### [TASK TO COMPLETE]
Read through the data below and state how many of its lines contain the word "icon", adding nothing.

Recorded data
────

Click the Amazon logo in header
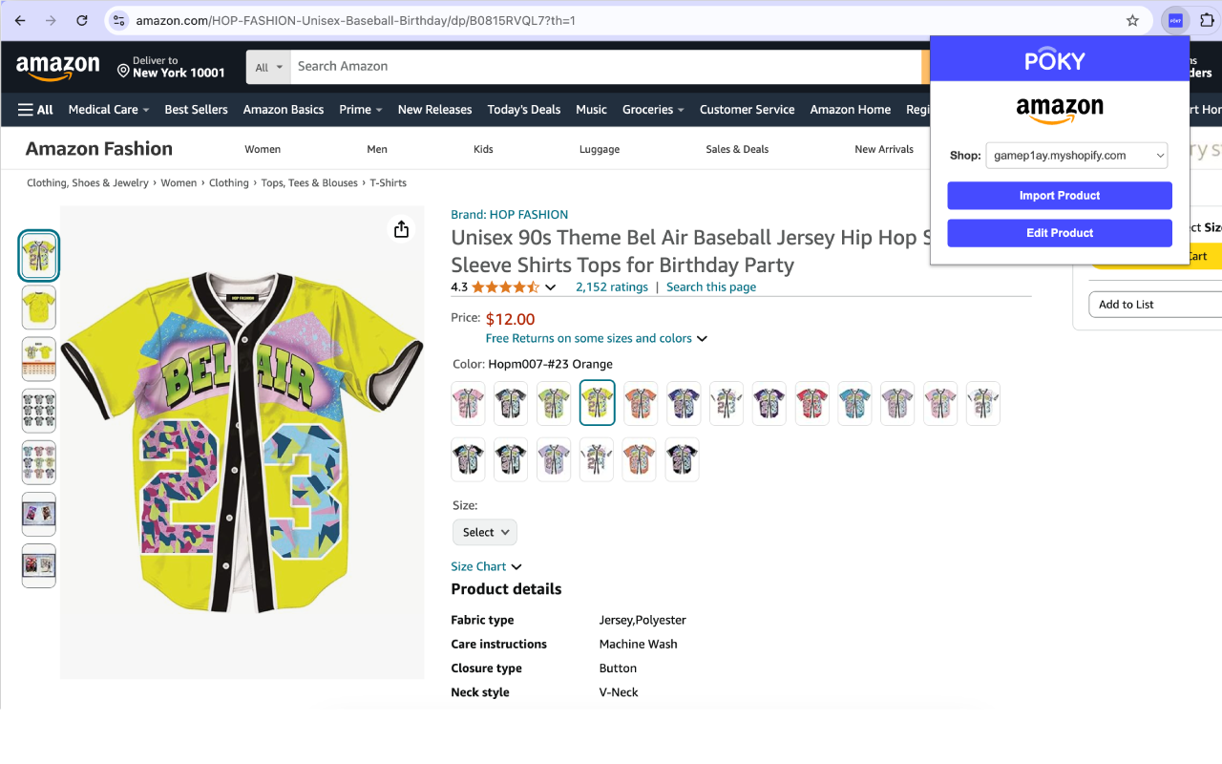 (58, 68)

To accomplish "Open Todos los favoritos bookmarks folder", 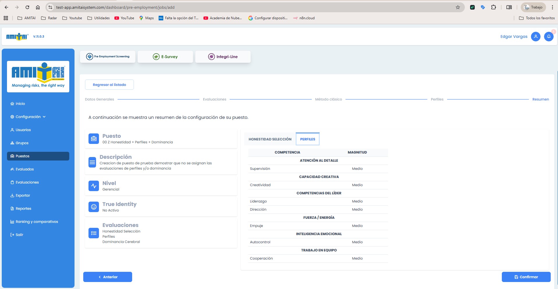I will pos(537,18).
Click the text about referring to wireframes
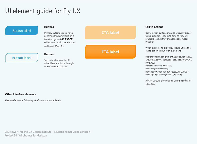The image size is (197, 144). (33, 100)
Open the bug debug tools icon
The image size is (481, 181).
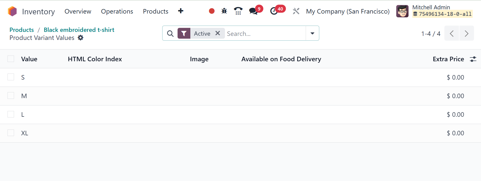pos(224,11)
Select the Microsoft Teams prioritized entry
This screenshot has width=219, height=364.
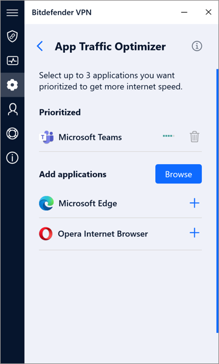[120, 137]
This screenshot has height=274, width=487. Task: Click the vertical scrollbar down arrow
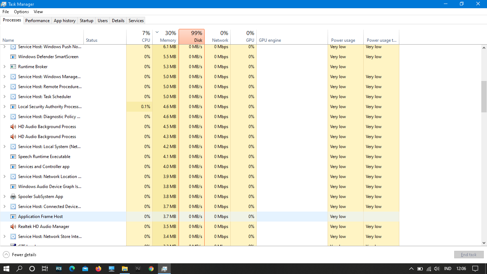pos(484,243)
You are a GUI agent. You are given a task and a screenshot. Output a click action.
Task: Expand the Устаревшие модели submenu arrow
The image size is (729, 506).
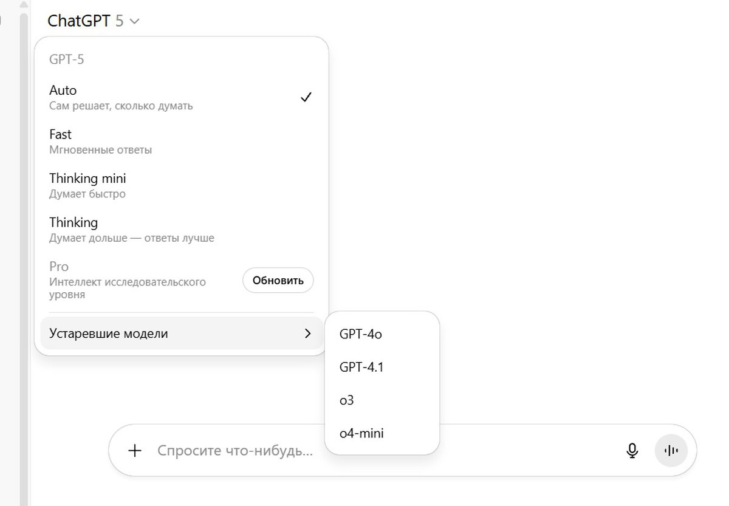307,333
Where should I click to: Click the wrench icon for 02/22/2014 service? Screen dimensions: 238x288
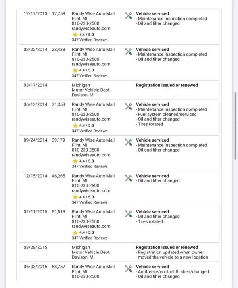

────

### [EXPECTED OUTPUT]
2